L-Lactic Dehydrogenase from rabbit muscle

Research area: Cell Signaling

Lactic Dehydrogenase (LDH) has a total molecular weight of 140 kDa and is composed of 4 subunits which are designated M subunit (muscle) and H subunit (heart). These subunits may be mixed in any of 5 combinations (M4, M3H1, M2H2, MH3, and H4). Skeletal muscle contains LDH that is predominately M4 with some small amounts of M3H and traces of H2H2. The H and M subunits are quite similar in molecular weight, but differ substantially in amino acid composition. Rabbit muscle LDH dissociates into dimeric species (MW = ~70 kDa) in acetate-chloride at pH 5.0, the dissociation is reversible. Biochemistry, 13, 3527-3531 (1974). Oxidizes glyoxylate and lactate.
Isoelectric point: 8.4-8.6
Optimal pH : 7.5 .

L-Lactic Dehydrogenase from rabbit muscle has been used:

• as a component of activation and relaxing solution in ATPase activity and isometric steady-state tension measurements with muscle fiber
• in Trypanosoma congolense pyruvate kinase activity assay
• in pyruvate kinase (PK) assay with rice plastidic PK enzyme OsPK2

Also catalyzes the oxidation of other L-2-hydroxymonocarboxylic acids.

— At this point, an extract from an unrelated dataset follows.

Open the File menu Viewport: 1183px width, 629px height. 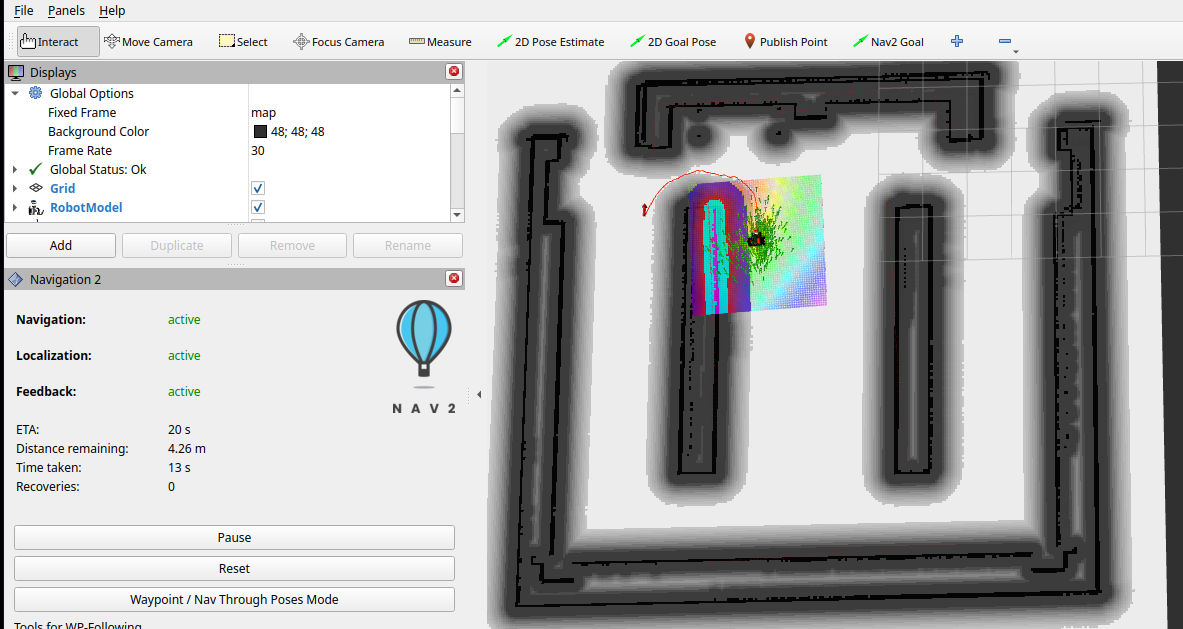coord(23,10)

Muscle-type Lactic Dehydrogenase (LDH) participates in metabolic pathways and its activity is essential for anaerobic glycolysis. LDH activity is inhibited by ascorbate. LDH regenerates nicotinamide adenine dinucleotide (NAD⁺) from NADH and is industrially useful in poly(lactic acid) production. In the absence of oxygen, LDH participates in a fermentation reaction, catalyzes pyruvate into lactic acid, and oxidizes nicotinamide adenine dinucleotide (NADH) to NAD⁺. Therefore, LDH mediates the production of NAD⁺ essential anaerobic glycolysis pathway. Through this LDH helps maintain the physiological and biochemical functions of the cell in the absence of oxygen.

Protein determined by biuret.

One unit will reduce 1.0 μmole of pyruvate to L-lactate per min at pH 7.5 at 37 °C.